Monday, January 07, 2008

Africa Update #3

I think it's Monday today. Without a normal daily routine, I'm finding it hard to keep track of what day of the week it is. Sorry for the lack of pictures, but I don't have an easy way to upload them right now.

The camping out at a Masaai village was a great experience. The Masaai village was near the top of a small mountain or very large hill. It's probably the most beautiful place I've ever been to. Every direction you looked was just open fields, small patches of trees, and large mountains off in the distance. There was even anactivevolcano visible off in the distance. I know the Masaai have a hard life, but this place looked like paradise.

As I mentioned before, we were bringing a goat to the village as a gift. What I didn't know is they planned on eating it that evening! While we didn't have to join in on the meal (we had brought along our own food as well hired a cook to come along on our trip), we were invited to watch them kill and cook the goat. Being a vegetarian, I had mixed feeling about it, but figured it wasn't an opportunity to miss.

Before it got dark, we first helped gather firewood for the evening. While looking for loose branches among the bushes and small trees, one of the Masaai warriors told us about the various uses of the plants we were encountering. There was the bark from one tree that could be chewed to get moisture when there wasn't any water, some other bark to help with stomach problems, another for aiding in pregnency, some leaves to get put under your arm pits for deoderant, some grass used for making tea, and bunch of other plants I can no longer remember.

Once we gathered enough firewood it was getting dark. We took a break and had a great meal that our cook had prepared. I've been camping many times before, but never had such a great meal. I wish I could hire a cook to come along with me on all my hikes! After our meal, we went to the area where the Masaai were going to kill and cook the goat. Only the Masaai men of a certain age were allowed to attend - the rest of the village would be allowed to come later after the goat was killed and most of it had been eaten.

For killing the goat, they layed out a bunch of leafy branches from a bush and then forced the goat to lay down on it. Then, while one warrior held the goat down, the other covered it's nose and held its mouth shut. After a minute or so, the goat had been suffocated. Then, the warriors began to remove the goat's skin. I won't go into all the details, but nothing from the goat was wasted. For example, after removing all the goat's organs, they even drank the remaining blood that had pooled up in the chest cavity. (Sorry, I didn't take any pictures of the whole goat killing and eating business.) After the Masaai had their goat dinner, they performed some tradition songs and dances around the fire. After the singing and dancing, we headed to our tents for the night.

We set up our tents a few hundred feet from the village huts. It was quite windy up there on the hilltop, and it got windier and windier as the night progressed. I have never before been in a tent in such strong wind. It was so windy that the tent poles were being flexed enough to force the roof of the tent down into my face as I tried to sleep. I occasionally felt like I was going to be slowly suffocated like the goat.

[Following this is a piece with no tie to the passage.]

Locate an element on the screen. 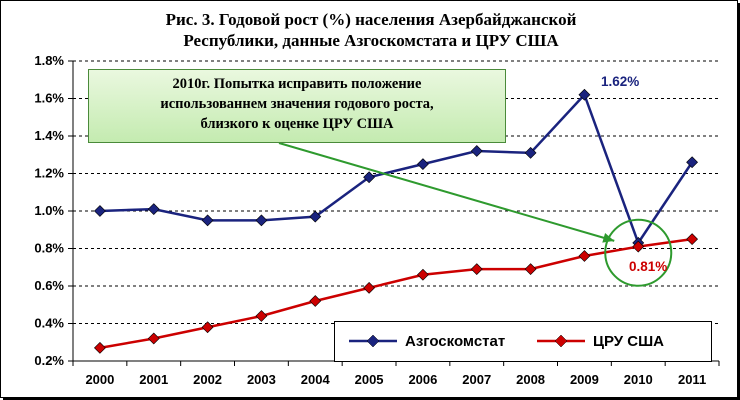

Fortuntely, all our tents held together and no one flew off the mountain during the night.

In the morning we went for a hike further up the mountain to an area where the Masaai gather water. Along the way we stopped at a different Masaai village and were invited in to have some tea in one of the huts. Once we got to the water source, we were shown how they can make a fire using just two sticks and a bit of donkey dung. We also got a lesson on throwing a Masaai spear and got to each take our turn doing some target practice. We then headed back to camp, presented some more gifts to the village and then headed back to Arusha.

All in all, it was a great experience visiting the village. It really made it clear how little one needs to survive in the world.